**Section de texte**
La raison de cette mauvaise humeur : les conditions dans lesquelles ses équipes ont dû travailler sur la validation des comptes de l’État. « Pour la 19e année consécutive, les comptes de l’État ne sont pas en mesure d’être certifiés sans des réserves très significatives », a reproché le premier président de la Cour des comptes, dénonçant le « refus persistant de l’administration d’appliquer les principes et normes comptables communément acceptés ». L’institution de la rue Cambon déplore « 5 anomalies significatives », autrement dit des comptes sous-évalués ou surévalués « sur plusieurs milliards d’euros », mais aussi 11 insuffisances ou incertitudes, sur lesquelles les magistrats financiers ont été incapables de « réconcilier les chiffres ».

« Ce n’est pas sérieux ! »

Dans ces conditions, la Cour s’interroge sur l’attitude à adopter lors des prochains exercices budgétaires, si ses observations continuent d’être prises « à la légère ». « En l’absence de progrès significatifs en 2025, la Cour pourrait être amenée à en tirer les conséquences […] autrement dit à ne pas certifier les comptes », a prévenu Pierre Moscovici. L’ancien ministre de l’Économie a d’ailleurs fait la comparaison avec le monde privé. « J’imagine la situation d’une entreprise où le commissaire aux comptes certifierait les comptes avec de fortes réserves ou ne les certifierait pas, et où le conseil d’administration dirait on s’en fiche. Ce n’est pas sérieux ! »

Les mots du président de la Cour des comptes n’ont pas été tendres non plus pour la gestion du budget 2024, période décrite comme un « exercice assez chaotique » et une « année noire pour les finances publiques ». L’an dernier, l’État a enregistré un déficit de près de 156 milliards d’euros, soit 9 de plus par rapport à la loi de finances. Construit à l’automne 2023 sur des prévisions trop optimistes, les textes budgétaires se sont finalement soldés par un dérapage du déficit public à 5,8 % du PIB, très éloigné de la cible de 4,4 % imaginée plusieurs mois plus tôt.

Sous sa casquette de président du Haut Conseil aux finances publiques, il a estimé que le budget 2024, qui « avait vocation à amortir cette dégradation [de 2023] a constitué une occasion manquée ».

Pierre Moscovici a notamment déploré la façon dont le gouvernement a réagi après avoir pris en connaissance en février, des mauvais retours sur le terrain des recettes fiscales à la fin 2023. Il a dénoncé une « gestion erratique » et un « pilotage à vue en matière de crédits budgétaires ».

**Extrait de données**
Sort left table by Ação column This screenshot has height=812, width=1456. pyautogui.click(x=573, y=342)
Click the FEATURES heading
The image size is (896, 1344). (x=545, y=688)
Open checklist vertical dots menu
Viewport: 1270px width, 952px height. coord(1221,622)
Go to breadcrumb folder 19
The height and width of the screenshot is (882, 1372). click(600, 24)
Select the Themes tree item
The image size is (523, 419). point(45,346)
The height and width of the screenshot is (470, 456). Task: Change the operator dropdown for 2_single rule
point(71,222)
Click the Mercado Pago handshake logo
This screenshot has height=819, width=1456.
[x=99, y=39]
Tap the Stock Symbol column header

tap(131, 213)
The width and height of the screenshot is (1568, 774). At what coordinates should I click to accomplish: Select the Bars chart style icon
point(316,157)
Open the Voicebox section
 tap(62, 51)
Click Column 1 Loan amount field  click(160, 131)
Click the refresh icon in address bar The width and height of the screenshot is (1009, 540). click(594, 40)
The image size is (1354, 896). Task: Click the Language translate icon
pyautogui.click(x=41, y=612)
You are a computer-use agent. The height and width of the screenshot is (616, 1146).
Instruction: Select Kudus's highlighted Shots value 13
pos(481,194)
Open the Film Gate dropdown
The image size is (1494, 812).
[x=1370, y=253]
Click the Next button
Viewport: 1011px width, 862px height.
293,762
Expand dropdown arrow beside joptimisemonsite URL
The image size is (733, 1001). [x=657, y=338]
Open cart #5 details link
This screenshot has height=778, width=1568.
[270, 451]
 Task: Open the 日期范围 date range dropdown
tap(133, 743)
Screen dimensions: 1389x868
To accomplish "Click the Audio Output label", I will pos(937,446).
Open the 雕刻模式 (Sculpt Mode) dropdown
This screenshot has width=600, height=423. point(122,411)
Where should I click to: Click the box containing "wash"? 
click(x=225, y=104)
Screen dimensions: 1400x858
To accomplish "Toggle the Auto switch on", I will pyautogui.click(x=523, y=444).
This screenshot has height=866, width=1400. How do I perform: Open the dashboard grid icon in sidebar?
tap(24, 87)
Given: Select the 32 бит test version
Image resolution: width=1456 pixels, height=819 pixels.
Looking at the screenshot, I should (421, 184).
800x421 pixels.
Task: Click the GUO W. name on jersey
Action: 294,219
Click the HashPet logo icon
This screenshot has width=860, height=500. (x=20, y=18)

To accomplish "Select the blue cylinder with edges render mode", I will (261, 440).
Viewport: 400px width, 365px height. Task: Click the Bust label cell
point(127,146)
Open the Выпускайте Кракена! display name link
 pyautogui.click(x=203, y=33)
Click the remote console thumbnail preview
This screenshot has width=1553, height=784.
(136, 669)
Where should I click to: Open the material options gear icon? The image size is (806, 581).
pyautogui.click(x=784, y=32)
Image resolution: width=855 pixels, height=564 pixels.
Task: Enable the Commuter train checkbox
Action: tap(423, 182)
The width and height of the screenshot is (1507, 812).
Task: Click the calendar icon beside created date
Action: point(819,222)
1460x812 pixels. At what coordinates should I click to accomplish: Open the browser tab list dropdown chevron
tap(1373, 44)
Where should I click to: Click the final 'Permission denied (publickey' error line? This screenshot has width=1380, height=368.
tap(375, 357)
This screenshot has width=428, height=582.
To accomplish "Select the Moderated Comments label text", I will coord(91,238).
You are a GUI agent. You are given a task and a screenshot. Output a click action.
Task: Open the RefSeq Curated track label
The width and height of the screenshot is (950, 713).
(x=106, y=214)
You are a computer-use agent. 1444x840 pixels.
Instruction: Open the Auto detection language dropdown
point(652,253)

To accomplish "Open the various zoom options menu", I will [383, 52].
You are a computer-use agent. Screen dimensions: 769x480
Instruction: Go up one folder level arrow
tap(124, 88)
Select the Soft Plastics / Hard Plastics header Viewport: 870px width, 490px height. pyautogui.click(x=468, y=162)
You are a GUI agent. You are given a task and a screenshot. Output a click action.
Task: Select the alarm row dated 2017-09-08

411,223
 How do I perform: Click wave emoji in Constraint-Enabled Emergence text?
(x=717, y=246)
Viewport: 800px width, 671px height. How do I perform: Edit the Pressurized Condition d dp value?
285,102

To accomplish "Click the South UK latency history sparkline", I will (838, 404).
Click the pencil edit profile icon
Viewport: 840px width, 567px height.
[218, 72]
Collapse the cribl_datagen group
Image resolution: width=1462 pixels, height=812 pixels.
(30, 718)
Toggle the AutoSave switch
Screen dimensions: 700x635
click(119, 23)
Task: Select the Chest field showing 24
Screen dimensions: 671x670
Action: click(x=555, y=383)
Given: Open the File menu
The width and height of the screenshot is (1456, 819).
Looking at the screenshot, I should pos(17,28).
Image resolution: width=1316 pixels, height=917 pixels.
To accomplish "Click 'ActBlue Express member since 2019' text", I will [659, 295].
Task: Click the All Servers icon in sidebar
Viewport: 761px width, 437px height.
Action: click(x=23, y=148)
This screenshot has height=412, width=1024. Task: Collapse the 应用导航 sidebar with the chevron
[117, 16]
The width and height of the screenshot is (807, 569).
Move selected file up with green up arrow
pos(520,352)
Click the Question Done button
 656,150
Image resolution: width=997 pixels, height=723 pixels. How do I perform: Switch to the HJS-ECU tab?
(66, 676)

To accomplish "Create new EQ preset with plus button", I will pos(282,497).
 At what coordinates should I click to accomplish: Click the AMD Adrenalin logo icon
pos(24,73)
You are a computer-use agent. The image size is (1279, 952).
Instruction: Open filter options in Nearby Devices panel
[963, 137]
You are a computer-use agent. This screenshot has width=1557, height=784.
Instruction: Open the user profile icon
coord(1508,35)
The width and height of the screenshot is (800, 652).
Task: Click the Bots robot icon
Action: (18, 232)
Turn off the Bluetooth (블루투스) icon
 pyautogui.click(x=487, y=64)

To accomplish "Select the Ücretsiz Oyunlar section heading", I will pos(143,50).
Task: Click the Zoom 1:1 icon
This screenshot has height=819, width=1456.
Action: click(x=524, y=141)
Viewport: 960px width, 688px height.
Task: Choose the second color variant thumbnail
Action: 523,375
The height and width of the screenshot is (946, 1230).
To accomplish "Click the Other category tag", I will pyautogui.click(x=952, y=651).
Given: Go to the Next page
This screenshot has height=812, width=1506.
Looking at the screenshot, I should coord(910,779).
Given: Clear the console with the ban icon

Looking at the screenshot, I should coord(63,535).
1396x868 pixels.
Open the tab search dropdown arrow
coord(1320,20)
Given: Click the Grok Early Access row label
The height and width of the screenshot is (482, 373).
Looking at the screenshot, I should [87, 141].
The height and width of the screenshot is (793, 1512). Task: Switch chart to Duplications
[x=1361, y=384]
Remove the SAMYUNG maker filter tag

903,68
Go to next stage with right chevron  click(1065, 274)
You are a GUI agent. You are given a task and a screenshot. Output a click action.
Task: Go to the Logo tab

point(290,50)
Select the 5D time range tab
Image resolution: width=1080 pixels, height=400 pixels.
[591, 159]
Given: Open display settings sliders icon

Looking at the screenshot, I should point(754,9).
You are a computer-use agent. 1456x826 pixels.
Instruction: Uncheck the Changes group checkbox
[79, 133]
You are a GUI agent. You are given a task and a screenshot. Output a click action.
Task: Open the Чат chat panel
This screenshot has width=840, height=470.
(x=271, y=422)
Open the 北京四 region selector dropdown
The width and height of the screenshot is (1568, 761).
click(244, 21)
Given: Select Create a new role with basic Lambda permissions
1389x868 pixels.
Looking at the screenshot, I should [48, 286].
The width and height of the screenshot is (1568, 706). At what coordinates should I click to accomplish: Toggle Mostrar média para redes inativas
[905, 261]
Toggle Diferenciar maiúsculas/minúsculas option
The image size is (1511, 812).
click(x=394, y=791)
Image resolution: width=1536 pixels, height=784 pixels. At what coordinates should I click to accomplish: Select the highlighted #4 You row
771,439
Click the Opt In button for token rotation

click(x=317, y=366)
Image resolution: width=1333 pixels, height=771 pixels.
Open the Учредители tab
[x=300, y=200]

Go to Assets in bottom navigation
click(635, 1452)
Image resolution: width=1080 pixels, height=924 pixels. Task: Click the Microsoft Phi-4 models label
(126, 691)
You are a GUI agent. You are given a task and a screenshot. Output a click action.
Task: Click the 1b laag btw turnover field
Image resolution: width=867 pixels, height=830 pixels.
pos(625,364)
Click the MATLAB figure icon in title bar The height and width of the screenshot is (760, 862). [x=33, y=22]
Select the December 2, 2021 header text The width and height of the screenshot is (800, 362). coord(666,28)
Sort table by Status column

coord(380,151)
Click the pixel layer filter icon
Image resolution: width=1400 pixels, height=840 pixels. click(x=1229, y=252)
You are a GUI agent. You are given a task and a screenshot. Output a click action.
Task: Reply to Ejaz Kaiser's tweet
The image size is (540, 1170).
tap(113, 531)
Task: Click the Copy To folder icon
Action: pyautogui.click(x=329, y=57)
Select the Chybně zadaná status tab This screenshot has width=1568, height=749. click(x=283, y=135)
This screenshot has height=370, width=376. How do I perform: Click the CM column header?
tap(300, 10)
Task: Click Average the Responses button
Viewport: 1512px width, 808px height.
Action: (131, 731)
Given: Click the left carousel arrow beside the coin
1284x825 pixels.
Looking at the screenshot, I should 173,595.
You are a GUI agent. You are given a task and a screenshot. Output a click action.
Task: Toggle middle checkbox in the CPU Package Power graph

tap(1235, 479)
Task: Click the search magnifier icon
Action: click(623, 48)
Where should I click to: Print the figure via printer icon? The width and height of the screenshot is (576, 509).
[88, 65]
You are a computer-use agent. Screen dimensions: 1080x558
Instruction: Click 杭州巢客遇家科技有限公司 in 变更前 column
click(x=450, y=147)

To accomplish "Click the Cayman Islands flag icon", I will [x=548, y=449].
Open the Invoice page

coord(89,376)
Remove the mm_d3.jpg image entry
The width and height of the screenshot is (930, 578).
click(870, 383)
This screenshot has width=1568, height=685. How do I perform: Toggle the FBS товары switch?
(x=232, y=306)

**Tâches à réaliser**
(a) Pouvez-vous recopier à l'identique le texte sur la Cour des comptes, depuis "Les mots du" jusqu'à "mois plus tôt." ?
(b) Ces affirmations concordent-elles avec le texte sur la Cour des comptes ? Répondez par oui ou par non à chacune, en citant les mots du texte qui tranchent.
(i) La Cour des comptes relève 5 anomalies significatives dans les comptes de l'État.
(ii) Le déficit public de 2024 a respecté la cible de 4,4 % du PIB.
(iii) C'est la 19e année consécutive que les comptes de l'État ne peuvent être certifiés sans réserves très significatives.
(c) Pouvez-vous poursuivre le texte sur la Cour des comptes après sa dernière phrase ?
Les données ne jouent ici aucun rôle.

**Réponses aux tâches**
(a)
Les mots du président de la Cour des comptes n’ont pas été tendres non plus pour la gestion du budget 2024, période décrite comme un « exercice assez chaotique » et une « année noire pour les finances publiques ». L’an dernier, l’État a enregistré un déficit de près de 156 milliards d’euros, soit 9 de plus par rapport à la loi de finances. Construit à l’automne 2023 sur des prévisions trop optimistes, les textes budgétaires se sont finalement soldés par un dérapage du déficit public à 5,8 % du PIB, très éloigné de la cible de 4,4 % imaginée plusieurs mois plus tôt.

(b)
(i) Oui : « L’institution de la rue Cambon déplore « 5 anomalies significatives » ».
(ii) Non : « un dérapage du déficit public à 5,8 % du PIB, très éloigné de la cible de 4,4 % ».
(iii) Oui : « Pour la 19e année consécutive, les comptes de l’État ne sont pas en mesure d’être certifiés sans des réserves très significatives ».

(c)
Le rapport de la Cour des comptes note en particulier que sur les 37 programmes qui ont bénéficié d’une ouverture de crédits dans la loi de fin de gestion (fin 2024), 31 ont subi une annulation en février. « Ces mouvements contradictoires suggèrent qu’une partie significative des annulations de début d’année avait été décidée sans reposer sur des projections rigoureuses et a dû être corrigée en fin de gestion », épingle la Cour des comptes.

« Une loi de finances rectificative était non seulement logique, mais nécessaire »

À l’image d’un certain nombre de parlementaires, le président de la Cour des comptes regrette aussi l’absence d’un budget rectificatif. « Une loi de finances rectificative en février ou en mars 2024 était non seulement logique, mais nécessaire, pour tirer les conséquences de 2023 et sauver le solde de 2024, et la crédibilité de notre trajectoire. Le gouvernement s’est privé du seul vecteur qui lui aurait permis un ajustement des recettes », a sermonné l’ancien commissaire européen.

Dans la foulée de la mission d’information sénatoriale sur la dégradation des comptes publics, mais aussi des résultats de la commission d’enquête des députés, Pierre Moscovici a jugé lui aussi qu’il était « absolument inconcevable de conserver de telles incertitudes dans les prévisions ». « Il faut impérativement revoir notre façon de les concevoir ».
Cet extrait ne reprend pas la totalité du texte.